● WHAT THIS TASK INVOLVES
The required output is the exact run of lines below that opens at the line with "You are a GUI" and closes at the line with "Task: Expand the Deploy dropdown".

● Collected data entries
[Start of Attachment]

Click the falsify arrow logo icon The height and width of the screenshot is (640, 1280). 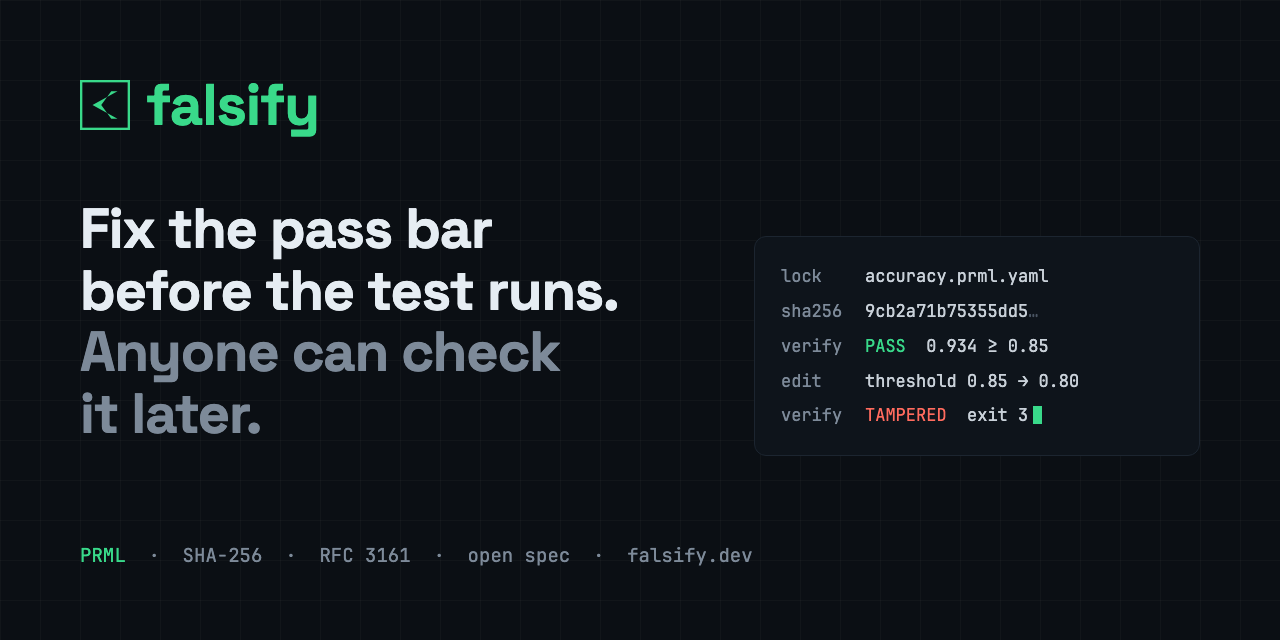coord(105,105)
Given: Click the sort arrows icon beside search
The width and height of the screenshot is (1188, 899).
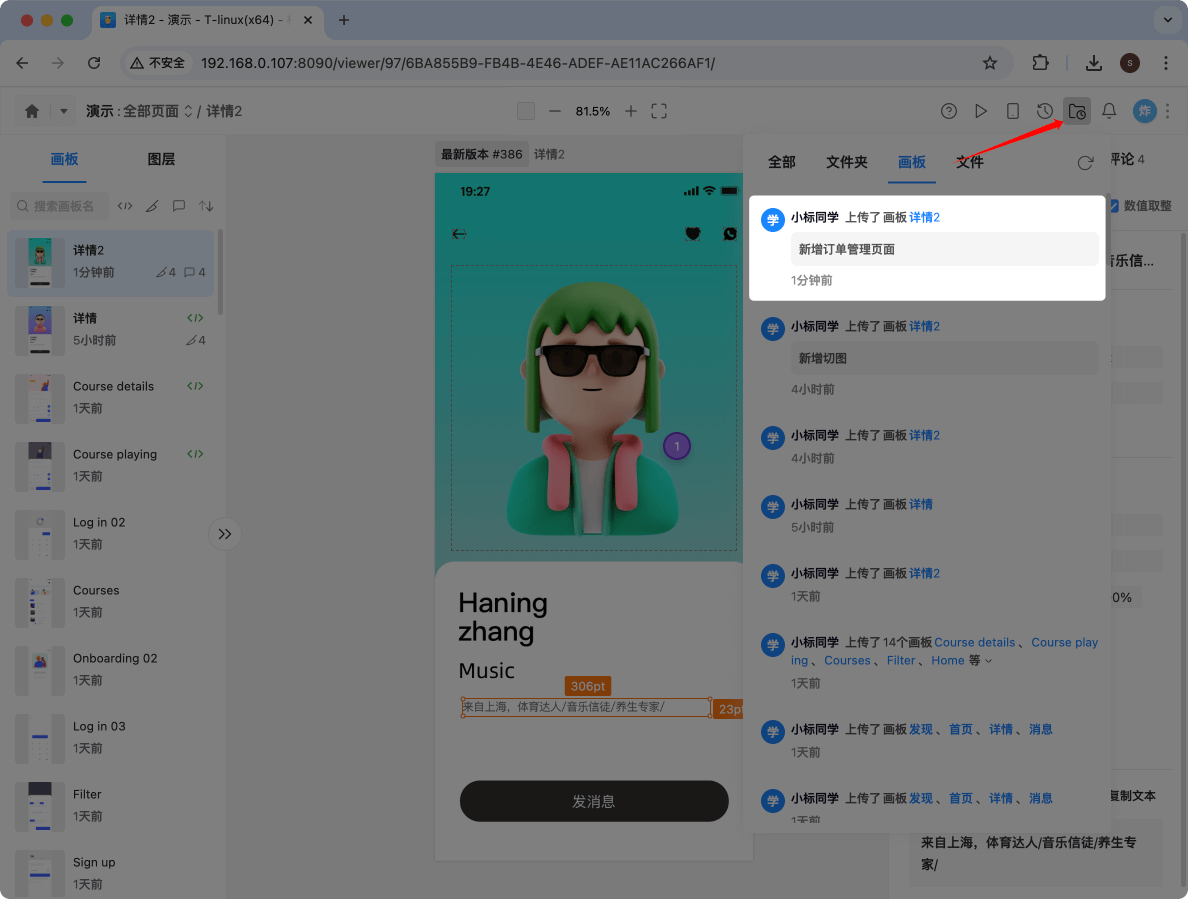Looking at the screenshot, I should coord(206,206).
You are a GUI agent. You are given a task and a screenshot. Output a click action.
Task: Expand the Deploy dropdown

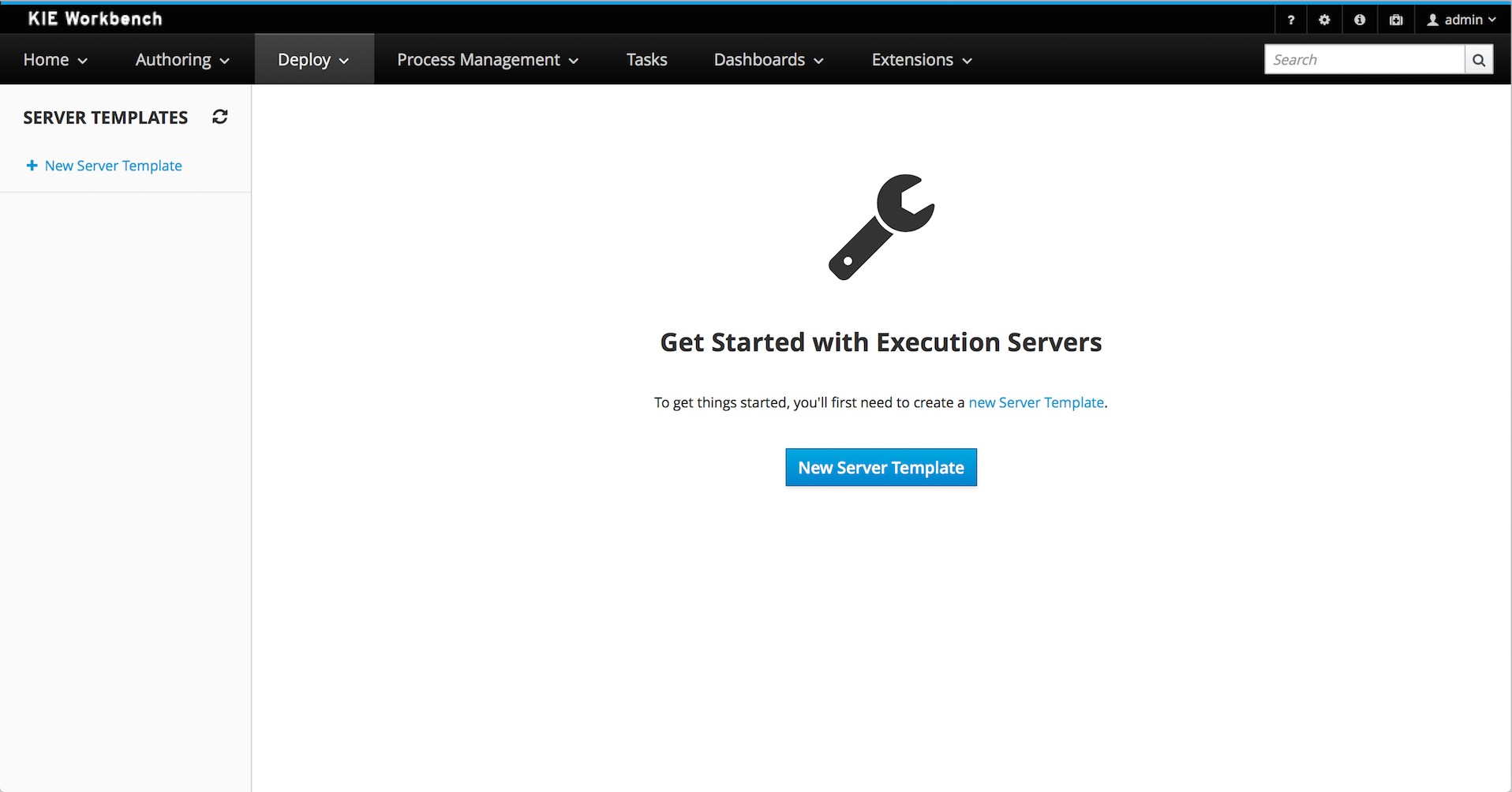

[End of Attachment]
[Start of Attachment]

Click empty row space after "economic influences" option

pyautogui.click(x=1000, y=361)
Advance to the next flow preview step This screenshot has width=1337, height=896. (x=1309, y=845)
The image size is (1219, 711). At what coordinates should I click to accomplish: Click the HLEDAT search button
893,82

[End of Attachment]

● WRITTEN RESPONSE
You are a GUI agent. You are given a task and a screenshot. Output a click action.
Task: Expand the Deploy dropdown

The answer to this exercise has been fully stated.